#### Exercise goal
Go through the records below and report each line with "Market" in it.

*** Records provided

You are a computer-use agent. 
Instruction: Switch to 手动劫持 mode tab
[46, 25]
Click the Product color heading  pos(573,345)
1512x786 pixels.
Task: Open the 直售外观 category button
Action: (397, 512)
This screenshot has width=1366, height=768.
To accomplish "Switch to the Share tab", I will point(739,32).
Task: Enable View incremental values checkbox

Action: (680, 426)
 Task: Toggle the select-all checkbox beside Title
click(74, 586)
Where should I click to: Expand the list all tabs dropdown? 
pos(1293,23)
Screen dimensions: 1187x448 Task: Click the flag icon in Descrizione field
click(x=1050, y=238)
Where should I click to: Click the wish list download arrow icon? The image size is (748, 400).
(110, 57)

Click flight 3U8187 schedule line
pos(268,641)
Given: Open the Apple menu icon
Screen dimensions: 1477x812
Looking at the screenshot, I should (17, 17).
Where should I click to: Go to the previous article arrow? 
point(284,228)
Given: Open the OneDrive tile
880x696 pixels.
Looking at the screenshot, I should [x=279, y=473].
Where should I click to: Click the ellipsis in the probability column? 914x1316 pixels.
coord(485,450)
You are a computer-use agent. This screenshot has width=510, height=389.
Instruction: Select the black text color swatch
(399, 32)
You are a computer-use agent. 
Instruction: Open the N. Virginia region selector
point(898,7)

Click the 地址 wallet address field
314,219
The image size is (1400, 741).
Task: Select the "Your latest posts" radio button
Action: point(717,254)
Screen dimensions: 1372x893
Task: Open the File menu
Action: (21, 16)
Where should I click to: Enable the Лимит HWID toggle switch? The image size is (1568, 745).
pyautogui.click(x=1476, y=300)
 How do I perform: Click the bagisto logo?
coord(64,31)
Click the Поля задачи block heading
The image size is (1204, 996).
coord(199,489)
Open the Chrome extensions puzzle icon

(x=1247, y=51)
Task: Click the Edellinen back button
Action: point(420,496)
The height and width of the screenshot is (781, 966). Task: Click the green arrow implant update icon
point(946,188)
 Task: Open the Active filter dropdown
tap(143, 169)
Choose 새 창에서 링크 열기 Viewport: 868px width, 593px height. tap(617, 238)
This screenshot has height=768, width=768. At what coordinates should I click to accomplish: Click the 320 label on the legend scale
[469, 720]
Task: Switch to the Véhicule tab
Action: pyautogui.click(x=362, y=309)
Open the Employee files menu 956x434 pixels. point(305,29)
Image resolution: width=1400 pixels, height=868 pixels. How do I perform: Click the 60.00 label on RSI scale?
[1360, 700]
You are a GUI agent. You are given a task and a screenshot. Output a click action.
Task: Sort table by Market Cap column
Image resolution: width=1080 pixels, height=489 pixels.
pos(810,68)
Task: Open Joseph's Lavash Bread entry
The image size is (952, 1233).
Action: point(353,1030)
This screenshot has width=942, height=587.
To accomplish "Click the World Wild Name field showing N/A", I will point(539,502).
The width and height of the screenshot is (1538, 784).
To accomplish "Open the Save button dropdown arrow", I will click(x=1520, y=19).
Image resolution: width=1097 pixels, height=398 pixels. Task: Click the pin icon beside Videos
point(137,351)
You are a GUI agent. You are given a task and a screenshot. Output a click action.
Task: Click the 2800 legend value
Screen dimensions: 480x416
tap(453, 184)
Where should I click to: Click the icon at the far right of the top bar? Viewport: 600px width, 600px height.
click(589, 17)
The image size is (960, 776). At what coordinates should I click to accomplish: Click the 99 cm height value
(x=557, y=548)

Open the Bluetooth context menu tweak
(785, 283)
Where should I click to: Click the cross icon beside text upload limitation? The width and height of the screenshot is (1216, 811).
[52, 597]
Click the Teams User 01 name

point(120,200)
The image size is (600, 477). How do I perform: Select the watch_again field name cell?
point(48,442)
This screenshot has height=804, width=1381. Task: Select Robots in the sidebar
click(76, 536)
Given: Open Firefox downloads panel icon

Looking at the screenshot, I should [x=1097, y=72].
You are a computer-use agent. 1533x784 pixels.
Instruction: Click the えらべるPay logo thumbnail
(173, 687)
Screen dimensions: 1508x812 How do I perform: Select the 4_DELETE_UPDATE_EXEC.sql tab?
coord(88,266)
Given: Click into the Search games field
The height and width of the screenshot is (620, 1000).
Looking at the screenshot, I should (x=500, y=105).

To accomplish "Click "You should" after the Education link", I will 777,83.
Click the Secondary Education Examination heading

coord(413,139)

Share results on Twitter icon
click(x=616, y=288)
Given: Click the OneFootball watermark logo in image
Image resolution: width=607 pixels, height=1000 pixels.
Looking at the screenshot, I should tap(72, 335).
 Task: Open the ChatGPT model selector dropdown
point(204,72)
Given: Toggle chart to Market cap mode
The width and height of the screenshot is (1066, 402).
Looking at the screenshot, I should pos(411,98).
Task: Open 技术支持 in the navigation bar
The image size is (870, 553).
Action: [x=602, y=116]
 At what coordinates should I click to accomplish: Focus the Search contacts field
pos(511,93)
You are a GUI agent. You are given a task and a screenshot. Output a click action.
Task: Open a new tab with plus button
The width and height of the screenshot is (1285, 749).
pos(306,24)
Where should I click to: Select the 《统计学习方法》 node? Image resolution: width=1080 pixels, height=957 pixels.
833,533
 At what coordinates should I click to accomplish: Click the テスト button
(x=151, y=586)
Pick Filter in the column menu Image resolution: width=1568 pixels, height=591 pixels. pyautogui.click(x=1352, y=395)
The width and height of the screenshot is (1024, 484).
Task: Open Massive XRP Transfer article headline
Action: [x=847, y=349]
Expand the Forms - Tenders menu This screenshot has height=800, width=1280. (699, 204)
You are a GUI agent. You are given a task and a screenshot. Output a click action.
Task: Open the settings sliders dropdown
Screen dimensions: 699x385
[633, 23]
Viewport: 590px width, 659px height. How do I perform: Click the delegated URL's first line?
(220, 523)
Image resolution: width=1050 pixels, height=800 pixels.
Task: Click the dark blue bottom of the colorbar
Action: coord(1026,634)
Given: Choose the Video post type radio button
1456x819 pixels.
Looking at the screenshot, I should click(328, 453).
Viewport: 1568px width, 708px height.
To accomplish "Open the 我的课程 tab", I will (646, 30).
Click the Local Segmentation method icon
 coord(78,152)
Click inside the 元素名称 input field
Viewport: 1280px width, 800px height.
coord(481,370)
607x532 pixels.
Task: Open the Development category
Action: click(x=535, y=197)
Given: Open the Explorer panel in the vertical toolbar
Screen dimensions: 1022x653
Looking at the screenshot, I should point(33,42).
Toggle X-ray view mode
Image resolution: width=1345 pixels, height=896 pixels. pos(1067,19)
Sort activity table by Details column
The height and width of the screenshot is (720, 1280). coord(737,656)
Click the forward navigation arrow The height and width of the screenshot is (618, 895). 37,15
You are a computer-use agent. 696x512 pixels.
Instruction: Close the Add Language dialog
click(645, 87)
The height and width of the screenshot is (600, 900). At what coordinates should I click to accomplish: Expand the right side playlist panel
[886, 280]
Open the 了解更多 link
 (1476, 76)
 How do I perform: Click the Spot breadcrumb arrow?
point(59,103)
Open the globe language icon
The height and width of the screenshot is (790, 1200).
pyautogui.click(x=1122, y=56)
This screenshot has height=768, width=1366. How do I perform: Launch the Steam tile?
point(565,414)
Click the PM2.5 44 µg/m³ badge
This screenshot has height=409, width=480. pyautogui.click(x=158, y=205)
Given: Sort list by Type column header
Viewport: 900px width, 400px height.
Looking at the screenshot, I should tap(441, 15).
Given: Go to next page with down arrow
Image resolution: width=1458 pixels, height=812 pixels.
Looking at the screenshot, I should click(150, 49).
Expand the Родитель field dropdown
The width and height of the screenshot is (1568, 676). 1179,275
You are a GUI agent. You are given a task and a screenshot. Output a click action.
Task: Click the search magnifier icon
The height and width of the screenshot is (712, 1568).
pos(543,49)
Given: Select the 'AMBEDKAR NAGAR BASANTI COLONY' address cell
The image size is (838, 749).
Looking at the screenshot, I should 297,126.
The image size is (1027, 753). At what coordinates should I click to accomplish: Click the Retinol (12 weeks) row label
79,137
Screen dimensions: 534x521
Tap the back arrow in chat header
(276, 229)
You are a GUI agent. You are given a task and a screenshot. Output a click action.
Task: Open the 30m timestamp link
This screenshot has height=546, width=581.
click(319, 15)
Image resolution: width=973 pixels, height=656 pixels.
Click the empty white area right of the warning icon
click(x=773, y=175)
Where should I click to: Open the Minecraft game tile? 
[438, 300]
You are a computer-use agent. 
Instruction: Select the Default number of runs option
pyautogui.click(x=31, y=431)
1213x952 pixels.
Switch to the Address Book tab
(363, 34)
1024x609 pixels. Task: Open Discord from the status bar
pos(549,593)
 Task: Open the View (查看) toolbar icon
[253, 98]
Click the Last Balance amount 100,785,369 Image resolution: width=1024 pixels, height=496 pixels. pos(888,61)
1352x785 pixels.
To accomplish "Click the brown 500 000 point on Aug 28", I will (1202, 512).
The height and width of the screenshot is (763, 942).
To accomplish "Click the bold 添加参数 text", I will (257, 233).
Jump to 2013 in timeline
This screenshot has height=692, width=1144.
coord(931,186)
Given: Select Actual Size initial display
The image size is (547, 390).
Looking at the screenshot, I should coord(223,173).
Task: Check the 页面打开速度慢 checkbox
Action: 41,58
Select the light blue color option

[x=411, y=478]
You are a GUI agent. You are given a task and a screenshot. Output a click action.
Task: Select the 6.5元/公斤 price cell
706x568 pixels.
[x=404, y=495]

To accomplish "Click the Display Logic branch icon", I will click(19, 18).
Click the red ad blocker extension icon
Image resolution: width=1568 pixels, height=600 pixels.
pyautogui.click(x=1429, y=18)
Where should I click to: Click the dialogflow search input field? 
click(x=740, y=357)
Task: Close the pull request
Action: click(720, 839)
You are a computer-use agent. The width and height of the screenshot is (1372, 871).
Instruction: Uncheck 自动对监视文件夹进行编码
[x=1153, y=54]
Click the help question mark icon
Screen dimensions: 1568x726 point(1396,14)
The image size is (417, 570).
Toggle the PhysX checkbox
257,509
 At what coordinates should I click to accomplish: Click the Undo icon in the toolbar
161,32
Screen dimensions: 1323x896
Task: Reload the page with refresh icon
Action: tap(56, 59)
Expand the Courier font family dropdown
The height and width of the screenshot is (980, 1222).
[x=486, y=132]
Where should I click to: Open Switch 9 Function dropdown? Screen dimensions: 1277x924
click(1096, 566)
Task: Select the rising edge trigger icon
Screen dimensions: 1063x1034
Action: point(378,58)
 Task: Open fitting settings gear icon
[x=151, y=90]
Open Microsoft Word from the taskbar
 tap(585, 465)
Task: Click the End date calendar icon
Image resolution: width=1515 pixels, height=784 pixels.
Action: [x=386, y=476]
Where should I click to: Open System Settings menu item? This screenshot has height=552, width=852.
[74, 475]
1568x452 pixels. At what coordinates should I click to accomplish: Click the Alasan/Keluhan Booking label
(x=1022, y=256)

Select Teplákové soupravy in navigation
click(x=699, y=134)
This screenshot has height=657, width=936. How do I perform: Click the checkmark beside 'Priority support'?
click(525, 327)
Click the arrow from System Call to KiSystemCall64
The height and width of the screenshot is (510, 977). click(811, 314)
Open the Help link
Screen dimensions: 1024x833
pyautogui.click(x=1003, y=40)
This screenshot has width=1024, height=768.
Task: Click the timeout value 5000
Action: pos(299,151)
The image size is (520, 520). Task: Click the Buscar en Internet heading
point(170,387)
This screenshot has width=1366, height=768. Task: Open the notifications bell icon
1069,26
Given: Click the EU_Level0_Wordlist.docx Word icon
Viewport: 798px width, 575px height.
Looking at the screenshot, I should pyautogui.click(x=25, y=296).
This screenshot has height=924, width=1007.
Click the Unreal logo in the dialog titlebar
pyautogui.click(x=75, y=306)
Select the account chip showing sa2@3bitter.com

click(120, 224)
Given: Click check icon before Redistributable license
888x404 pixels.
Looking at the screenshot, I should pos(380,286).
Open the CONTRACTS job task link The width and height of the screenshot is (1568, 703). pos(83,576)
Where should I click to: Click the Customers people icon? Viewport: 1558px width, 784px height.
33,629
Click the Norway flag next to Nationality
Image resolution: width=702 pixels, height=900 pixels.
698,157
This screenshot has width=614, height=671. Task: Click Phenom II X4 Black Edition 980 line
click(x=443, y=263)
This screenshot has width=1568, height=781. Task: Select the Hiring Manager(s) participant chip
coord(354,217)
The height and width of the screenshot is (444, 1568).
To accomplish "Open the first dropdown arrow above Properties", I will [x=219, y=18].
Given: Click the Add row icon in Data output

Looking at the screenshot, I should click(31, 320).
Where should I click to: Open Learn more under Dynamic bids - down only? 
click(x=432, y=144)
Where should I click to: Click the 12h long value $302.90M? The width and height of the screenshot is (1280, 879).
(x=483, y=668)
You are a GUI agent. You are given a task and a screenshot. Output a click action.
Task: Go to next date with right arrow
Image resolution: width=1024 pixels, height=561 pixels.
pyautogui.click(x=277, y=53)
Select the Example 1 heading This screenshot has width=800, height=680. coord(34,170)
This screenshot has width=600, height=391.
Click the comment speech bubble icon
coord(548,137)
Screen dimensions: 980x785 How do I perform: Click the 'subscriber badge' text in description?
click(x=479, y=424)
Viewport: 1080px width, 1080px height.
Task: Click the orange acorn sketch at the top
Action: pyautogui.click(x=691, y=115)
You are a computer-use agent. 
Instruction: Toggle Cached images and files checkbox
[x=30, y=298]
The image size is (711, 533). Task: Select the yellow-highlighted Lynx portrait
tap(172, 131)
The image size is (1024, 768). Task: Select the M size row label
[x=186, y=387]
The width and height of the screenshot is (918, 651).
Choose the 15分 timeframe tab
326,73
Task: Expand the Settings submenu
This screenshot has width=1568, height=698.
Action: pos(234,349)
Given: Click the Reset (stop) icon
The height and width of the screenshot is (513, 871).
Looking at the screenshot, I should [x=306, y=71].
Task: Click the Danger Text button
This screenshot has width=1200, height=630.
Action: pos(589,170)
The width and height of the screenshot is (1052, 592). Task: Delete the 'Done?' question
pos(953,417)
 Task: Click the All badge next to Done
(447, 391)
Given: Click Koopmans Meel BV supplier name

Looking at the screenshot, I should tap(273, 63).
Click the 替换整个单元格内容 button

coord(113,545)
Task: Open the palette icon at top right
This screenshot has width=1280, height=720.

******

#### Task answer
Task: Sort table by Market Cap column
Given: Toggle chart to Market cap mode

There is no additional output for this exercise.